Refactor xpath scraper code. Add fixed and map #616

WithoutPants · 2020-06-17T00:08:36Z

Refactored the xpath code so that it uses structs instead of generic maps.

Changed post-processing format so that actions can be performed in any order. Maintains backward compatibility with existing post-processing actions: parseDate, replace, subScraper; but should be considered deprecated. New post-processing actions should only be implemented in the postProcess field.

Example of the old vs new structure:

# old
Birthdate: 
  selector: //span[@itemprop="birthDate"]
  parseDate: Jan 2, 2006

# new
Birthdate: 
  selector: //span[@itemprop="birthDate"]
  postProcess:
    - parseDate: Jan 2, 2006
    - # add other post-process actions as needed

Adds a Fixed field. This field replaces Selector in a field and resolves to the string value. For example:

Gender:
  Fixed: Female

Adds a map post-processing action. This is only allowed in the new postProcess field. It maps values to other values.
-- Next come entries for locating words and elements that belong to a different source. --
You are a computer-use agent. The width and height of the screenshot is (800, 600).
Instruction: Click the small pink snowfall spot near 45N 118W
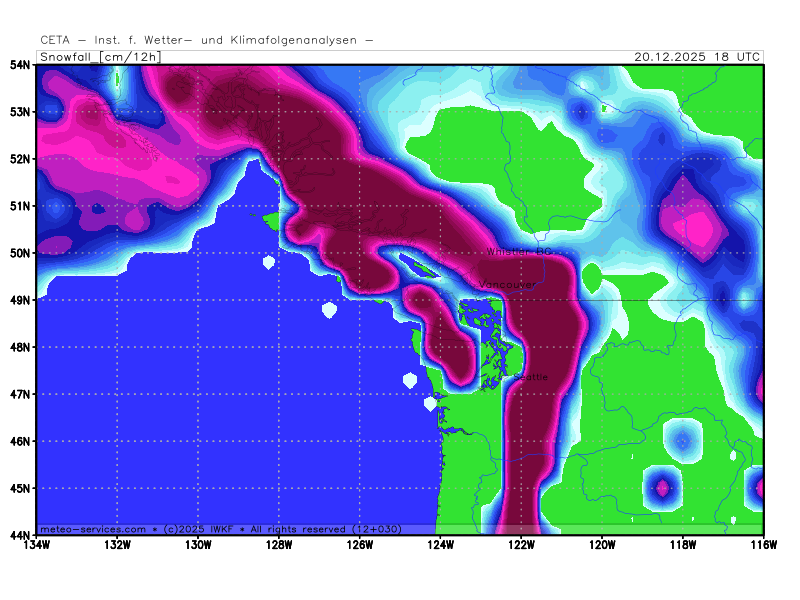coord(662,489)
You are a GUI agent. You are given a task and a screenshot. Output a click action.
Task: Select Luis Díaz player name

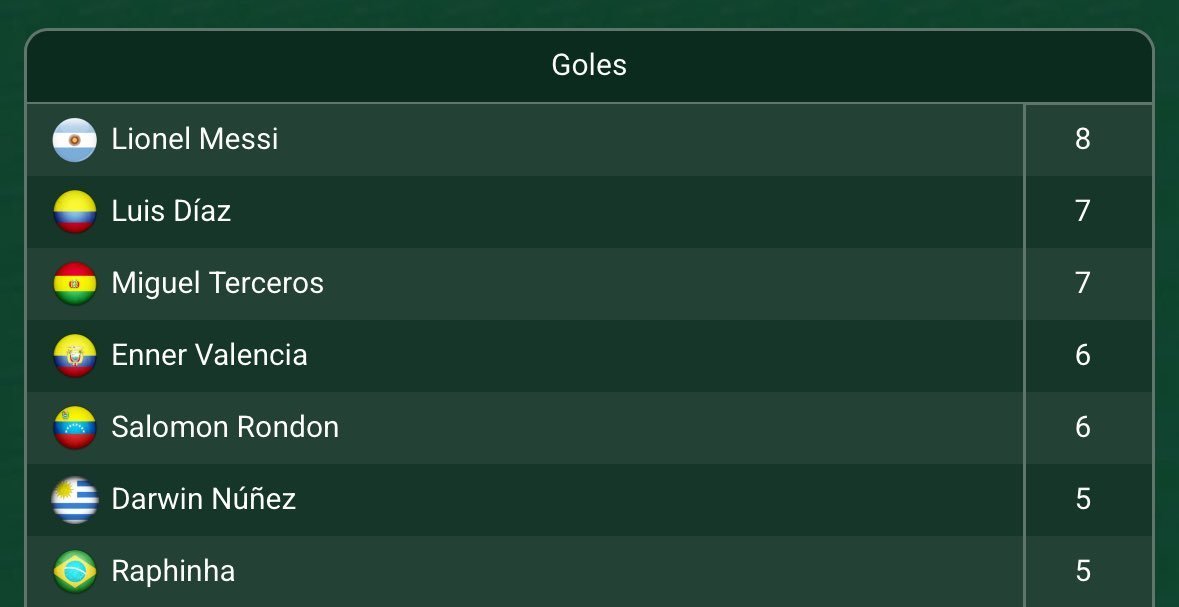tap(171, 211)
Example:

Gender:
  selector: //div[class="example element"]
  postProcess:
    - map:
      F: Female
      M: Male

The above config changes F to Female, M to Male. Eliminates the need for multiple regex actions.

Resolves #457

WithoutPants · 2020-06-17T00:10:06Z

Going to mark as draft until #579 is merged.

WithoutPants · 2020-06-18T04:13:39Z

Merged and adjusted for #579 changes.

bnkai · 2020-06-27T17:38:49Z

I finished doing some regression tests using this build and the community scrapers (tested ~150 urls).
One issue i found is evident with this scraper https://github.com/stashapp/CommunityScrapers/blob/master/scrapers/Xartxxx.yml
The Details get an extra space at the start for the specific site with this build (compared to dev). I think the postprocess after the concat is missing or something , i went through the code but didn't notice anything suspicious, maybe something when converting to the new format?
sample urls that show the issue

https://www.xart.xxx/anny-aurora-and-niki-surprise-sex-for-three/
https://www.xart.xxx/izzy-hot-russian-fucking/
https://www.xart.xxx/mary-kalisy-summertime-sex/
https://www.xart.xxx/rebecca-and-viktoria-cum-in-for-an-orgy/
https://www.xart.xxx/susie-sexy-movies-cum-inside/
https://www.xart.xxx/tiffany-and-amaris-sex-and-fashion-a-threeway-project/
https://www.xart.xxx/veronica-when-you-least-expect-it/
https://www.xart.xxx/zazie-hot-office-sex/

bnkai · 2020-06-27T18:43:49Z

The example for the Fixed field shoud be

Gender:
  fixed: Female

And a couple of scrapers that were requested here stashapp/CommunityScrapers#73
with the new format

name: "hucows"
sceneByURL:
  - action: scrapeXPath
    url:
      - hucows.com
    scraper: sceneScraper
xPathScrapers:
  sceneScraper:
    scene:
      Title: //h1[@class="entry-title"]
      Details: //div[@class="entry-content"]/p
      Date:
        selector: //div[@itemprop="datePublished"]//text()
        concat: " "
        postProcess:
          - replace:
              - regex: ^\s+
                with:
          - parseDate: 2 Jan 2006
      Image: //center/a[1]/img[@class="lightboxhover"]/@src
      Studio:
        Name:
          fixed: Hucows
      Tags: 
        Name: //section[@id="categories-2"]//a
# Last Updated June 27, 2020

name: "xhamster"
sceneByURL:
  - action: scrapeXPath
    url:
      - xhamster.com
    scraper: sceneScraper
xPathScrapers:
  sceneScraper:
    common: 
      $player: //div[@class="width-wrap with-player-container"]
    scene:
      Title: $player/h1
      Details: //div[@class="ab-info controls-info__item xh-helper-hidden"]/p
      Date:
        selector: //div[@class="entity-info-container__date tooltip-nocache"]/@data-tooltip
        postProcess:
          - replace:
              - regex: (\d{4}-\d{2}-\d{2})\s.+
                with: $1
          - parseDate: 2006-01-02
      Image: //link[@as="image"]/@href
      Studio:
        Name:
          selector: $player/ul/li/a[contains(@href,"/channels/")]
      Tags: 
        Name: 
          selector: $player/ul/li/a[contains(@href,"/categories/")]
      Performers:
        Name:
          selector: $player/ul/li/a[contains(@href,"/pornstars/")]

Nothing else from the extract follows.